Renal Clearance: Physiological Determinants and Calculations

Question 1

CLr

Answer 1

renal clearance (vol/time)

Question 2

CLf

Answer 2

filtration clearance (vol/time)

Question 3

GFR

Answer 3

glomerular filtration (vol/time)

Question 4

Ar

Answer 4

total amount excreted unchanged in urine (amt)

Question 5

dAr/dt

Answer 5

renal excretion rate (amt/time)

Question 6

tmid

Answer 6

the mid-time of a urine collection interval (time)

Question 7

Kr

Answer 7

first-order urinary excretion rate constant (time^-1)

Question 8

change Ar/Change time

Answer 8

average renal excretion rate (amt/time)

Question 9

CL =

Answer 9

CLr + CLnr

Question 10

What is the only organ clearance that can be readily determined in human subjects?

Answer 10

renal clearance

Question 11

What does systemic clearance represent?

Answer 11

the efficiency of drug removal from the body

Question 12

Systemic (or total) clearance is defined as a proportionality constant relating rate of elimination to drug conc. in plasma.

Answer 12

True

Question 13

glomerular filtration

Answer 13

output

Question 14

active tubular secretion

Answer 14

output

Question 15

tubular reabsorption

Answer 15

input

Question 16

mass balance principle

Answer 16

renal excretion rate = filtration rate + secretion rate - reabsorption rate

Question 17

What can affect glomerular filtration?

Answer 17

-PRESSURE difference at glomerulus (the driving force)
-integrity of glomerulus
-renal blood flow
-drug to plasma protein binding (unbound drug <20kDa can be filtered)

Question 18

For a substance that is not bound to plasma proteins and is only eliminated by filtration, its renal clearance should not be equal to GFR. (ex. insulin and creatinine)

Answer 18

F-it should be equal

Question 19

What can affect active tubular secretion (ATS)?

Answer 19

changes in the activity of active transporter proteins (due to saturation at high drug conc., the presence of inhibitors or inducers, etc.).
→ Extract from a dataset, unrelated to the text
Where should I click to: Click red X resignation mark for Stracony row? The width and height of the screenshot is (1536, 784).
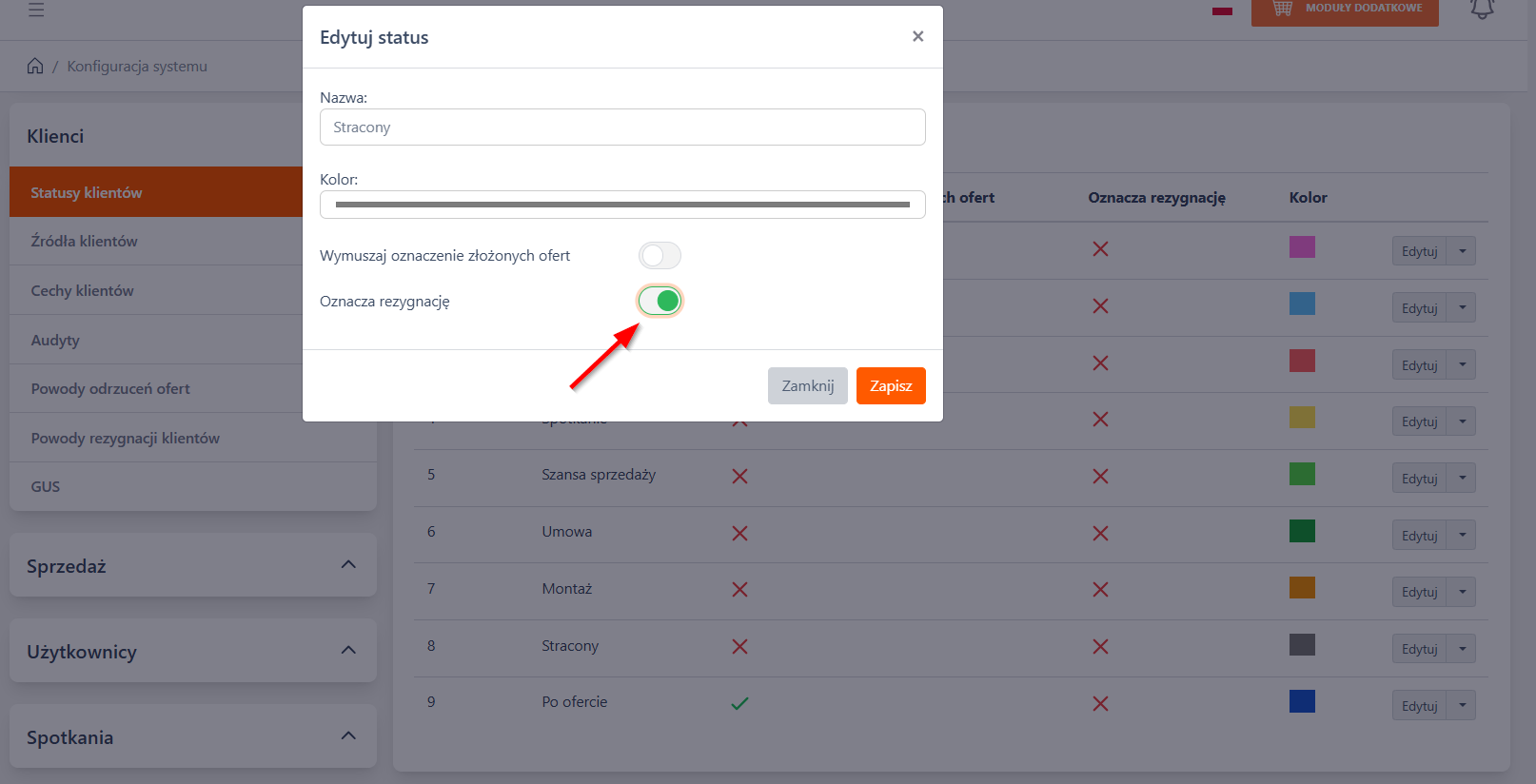coord(1100,647)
Plasma protein binding should NOT affect active secretion bc active transporters often have a greater affinity to their substrates than plasma proteins.

Question 20

What can affect tubular reabsorption?

Answer 20

-urine pH
-urine flow rate (increase in flow rate decreases reabsorption due to decreased “contact time”)
-charge and lipophilicity of the drug

Question 21

Change in urine pH will have no affect renal clearance if tubular reabsorption is one of the dominant renal excretion mechanisms for a given drug (CLf>CLr)

Answer 21

false - it will have an affect

Question 22

Change in urine pH has LITTLE impact on the tubular reabsorption of drugs that are polar (or hydrophylic) in their un-ionized form or are non-polar (lipophilic) in their ionized form.

Answer 22

True

Question 23

Thought process for possible CLr manipulation

Answer 23

1. calculate CLr (if not given) and CLf (CLf=fu*GFR) - make sure CLf have the same units
2. Compare CLr and CLf to pinpoint the mechanisms involved in renal excretion of the drug
3. (scenario 1)- If CLr>CLf, filtration and secretion should be the main renal excretion mechanism and active transporter activity should be considered for CLr manipulation
4. (scenario 2)- If CLr<CLf, filtration and reabsorption should be the main renal excretion mechanism and urine pH modulation MAY BE possible for CLr manipulation
5. if reabsorption is one of the main mechanisms, check the following two requirements for a drug to be subject to urine pH modulation: (1) if the drug in its ionized form is hydrophilic/polar or its unionized form is lipophilic/nonpolar (2) if pKa ranges between 3 and 7.5 for a weak acid or between 6 and 12 for a weak base.